(Screenshot and document pointing data)
---

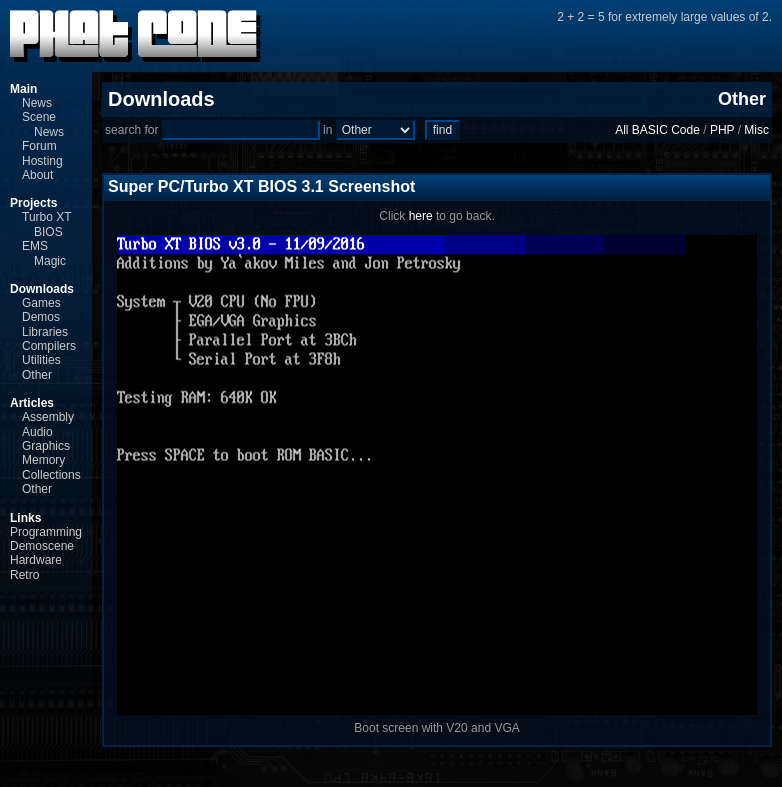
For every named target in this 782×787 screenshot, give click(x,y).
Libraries (45, 332)
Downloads (42, 289)
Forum (39, 146)
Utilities (41, 360)
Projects (33, 203)
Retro (24, 575)
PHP (722, 130)
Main (23, 89)
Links (25, 518)
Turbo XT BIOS (46, 224)
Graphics (46, 446)
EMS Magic (44, 253)
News (37, 103)
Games (41, 303)
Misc (756, 130)
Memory (43, 460)
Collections (51, 475)
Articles (32, 403)
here (421, 216)
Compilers (49, 346)
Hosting (42, 161)
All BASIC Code (657, 130)
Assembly (48, 417)
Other (37, 375)
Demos (41, 317)
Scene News (43, 124)
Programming (46, 532)
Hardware (36, 560)
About (37, 175)
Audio (37, 432)
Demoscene (42, 546)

---

* [What you need to do]:
Output every line of the records above with no changes, leaving out the pictures.

* [Response to the task]:
For every named target in this 782×787 screenshot, give click(x,y).
Libraries (45, 332)
Downloads (42, 289)
Forum (39, 146)
Utilities (41, 360)
Projects (33, 203)
Retro (24, 575)
PHP (722, 130)
Main (23, 89)
Links (25, 518)
Turbo XT BIOS (46, 224)
Graphics (46, 446)
EMS Magic (44, 253)
News (37, 103)
Games (41, 303)
Misc (756, 130)
Memory (43, 460)
Collections (51, 475)
Articles (32, 403)
here (421, 216)
Compilers (49, 346)
Hosting (42, 161)
All BASIC Code (657, 130)
Assembly (48, 417)
Other (37, 375)
Demos (41, 317)
Scene News (43, 124)
Programming (46, 532)
Hardware (36, 560)
About (37, 175)
Audio (37, 432)
Demoscene (42, 546)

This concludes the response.